Tellegens oprechte verontwaardiging toont aan dat hij nog steeds betrokken is bij de milieuorganisatie waarvan hij van 1973 tot 1976 voorzitter was. Een pionier op milieugebied wil hij niet genoemd worden, maar zowel in zijn werk als daarbuiten heeft het milieu altijd een centrale rol gespeeld. In zijn recent verschenen boek Groene Herfst maakt Tellegen de balans op van een halve eeuw milieubesef. Een overzichtswerk moest het worden om zijn, naar eigen zeggen, altijd wat chaotische gedachten te ordenen. Maar naarmate het boek vorderde, voelde hij zich steeds ongemakkelijker.
Tellegen: “Er is in vijftig jaar ontegenzeggelijk veel bereikt op milieugebied. Het oppervlaktewater is veel schoner, de uitstoot van zwaveldioxide en stikstof is sterk gereduceerd, er wordt geen radio-actief en ander afval zomaar in zee gedumpt, enzovoort. Maar toen ik voor mijn boek op een rij zette hoe het staat met de oceanen, met de biodiversiteit, met de voorraad delfstoffen, dacht ik: het gaat helemaal fout!
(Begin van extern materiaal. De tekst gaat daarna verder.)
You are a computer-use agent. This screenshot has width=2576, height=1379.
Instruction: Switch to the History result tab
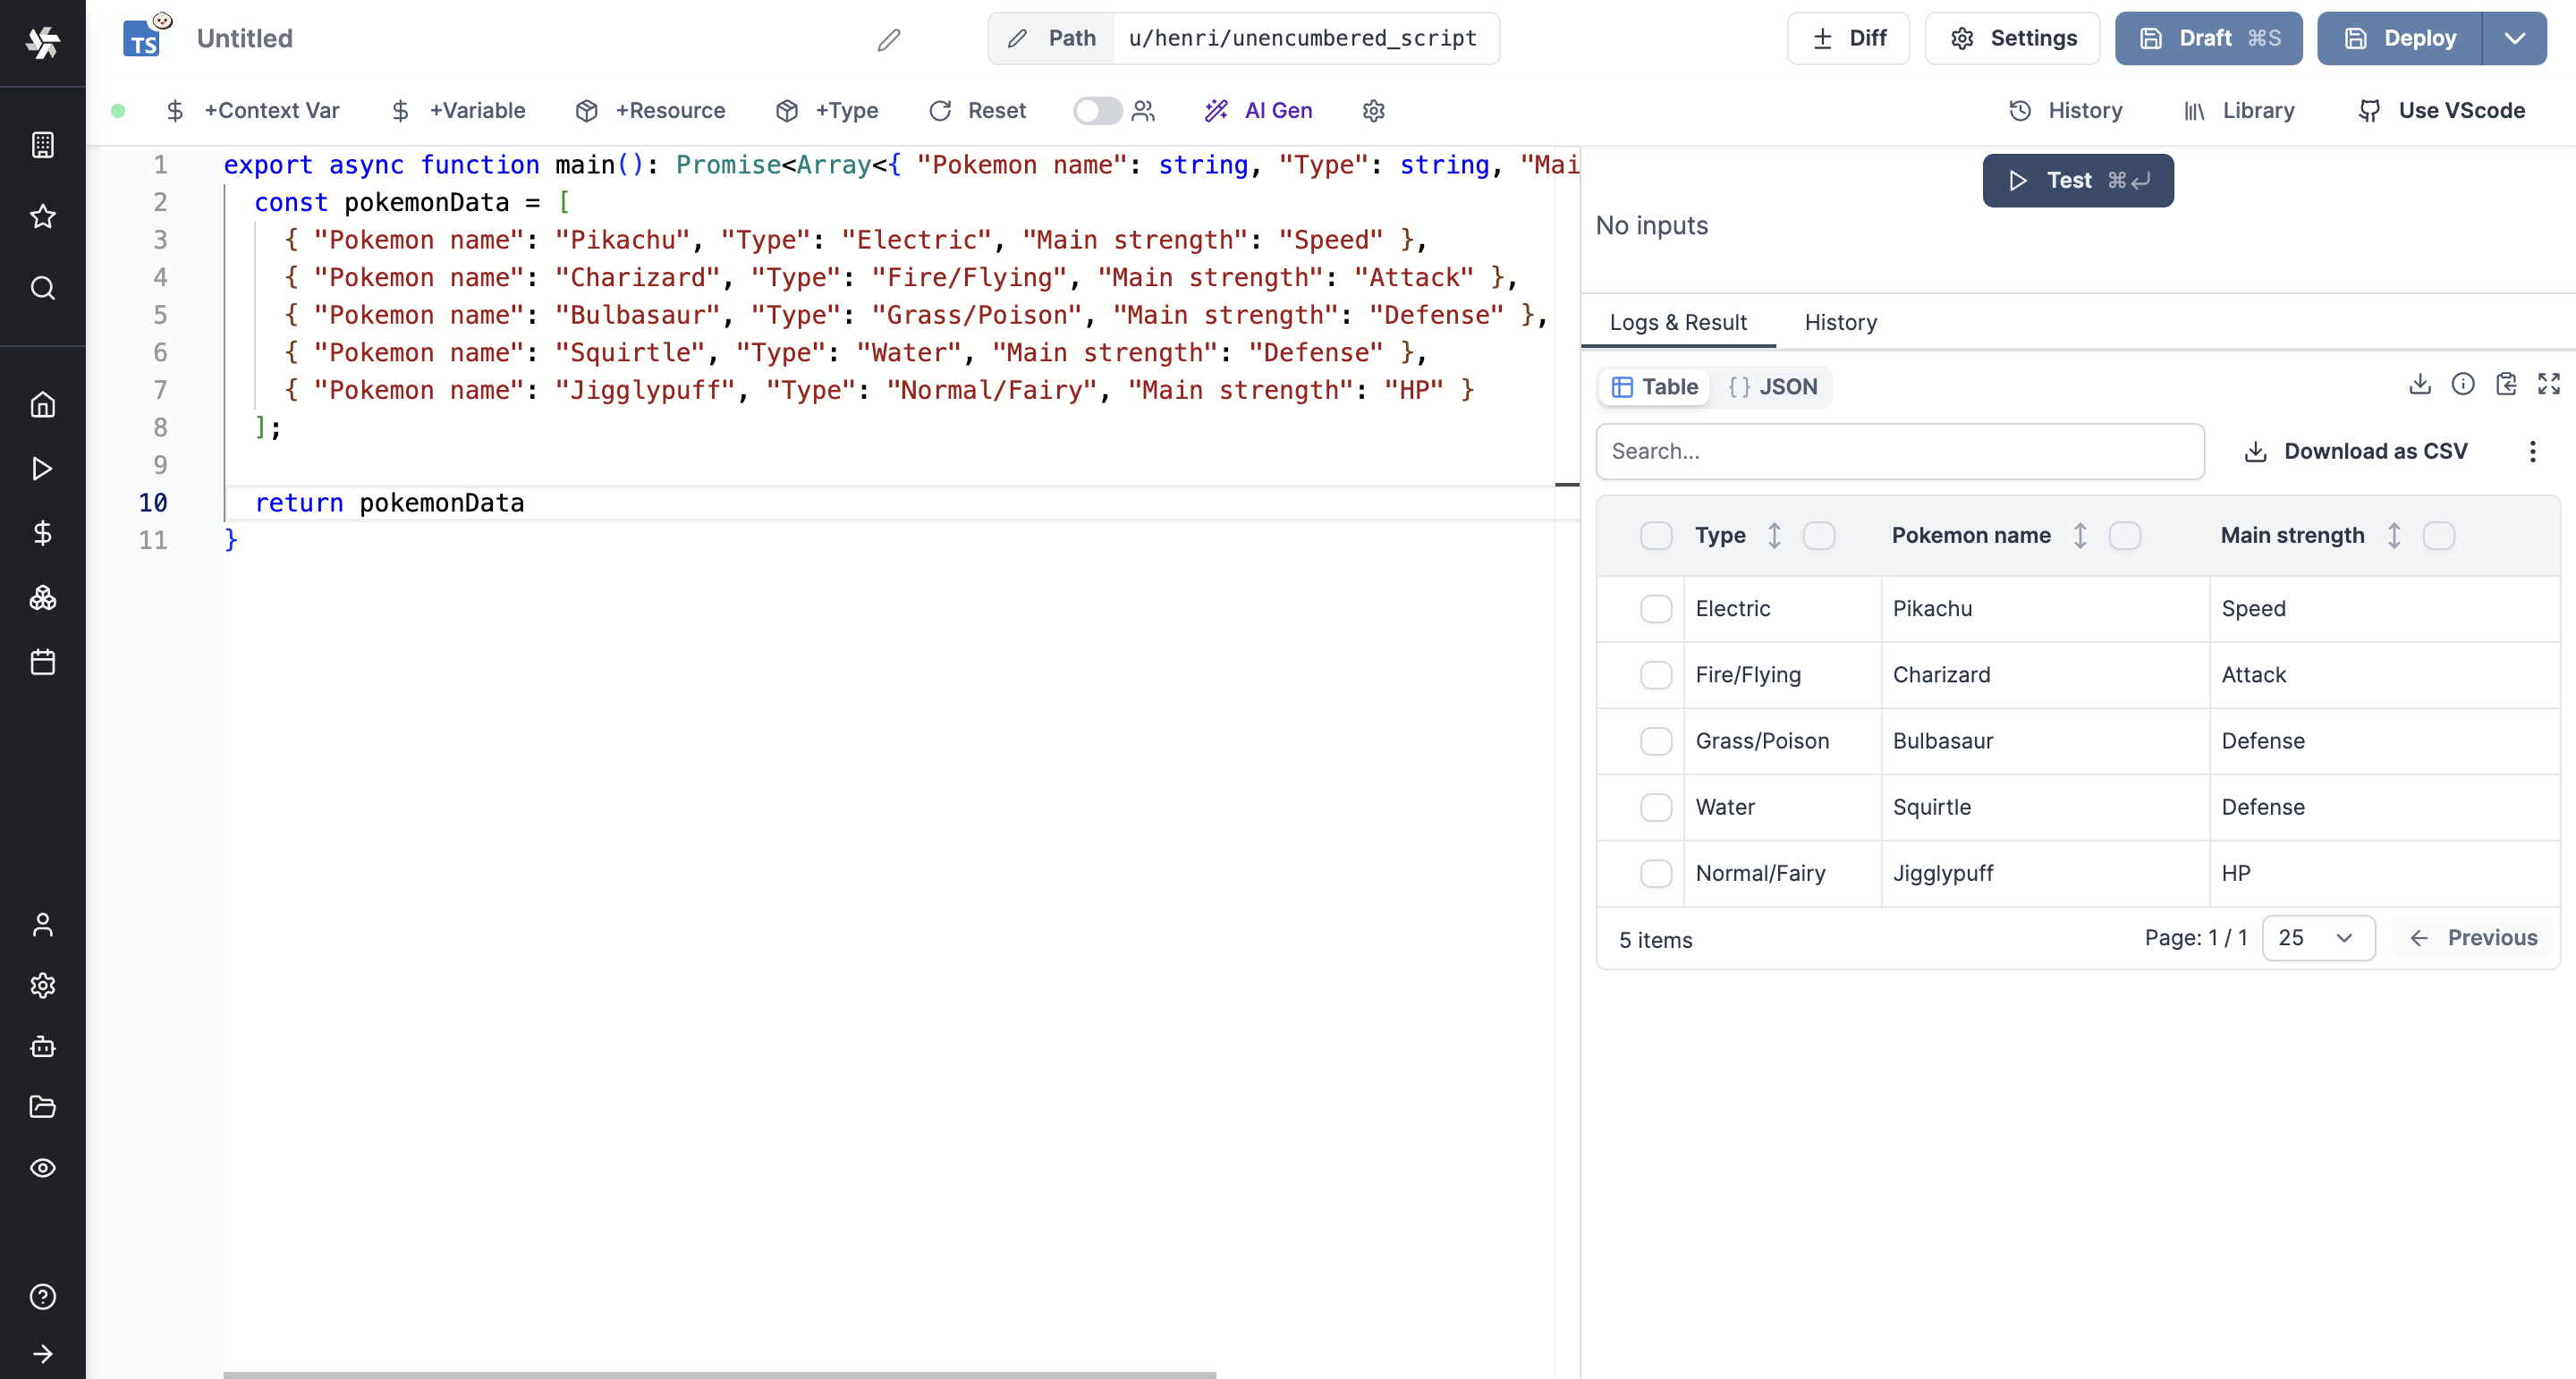click(x=1840, y=323)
Ik vroeg me af of ik en wellicht mijn hele generatie, die aan de wieg stond van het milieubesef, zich niet in slaap heeft laten sukkelen. De tegencultuur die in de jaren zestig tot ontwikkeling kwam, stelde terechte vragen bij de consumptiemaatschappij, bij het voortdurende verlangen naar materiële goederen. Het rapport van de Club van Rome deed de rest. Er was een enorm besef dat het anders moest.”
Ook bij u?
“Ja zeker. Ik sloeg in die tijd uiterst alarmistische taal uit. Revolutie tegen de dood, luidde de titel van de tekst waarmee ik in 1972 het lectoraat in de sociologie aan de Universiteit van Amsterdam aanvaarde. Daarin betoogde ik dat de ecologische crisis alleen kon worden opgelost door de mens te bevrijden uit de ijzeren kooi van de industriële samenleving. Die hield hem gevangen in een vervreemdende logica van productie en consumptie en onderdrukte al zijn andere creatieve vermogens. De reacties waren uiterst fel, ik kreeg vernietigende kritieken. Maar er zaten ruim achthonderd mensen in de zaal om over mijn tekst te debatteren. Dat geeft wel aan hoezeer het milieuprobleem leefde.”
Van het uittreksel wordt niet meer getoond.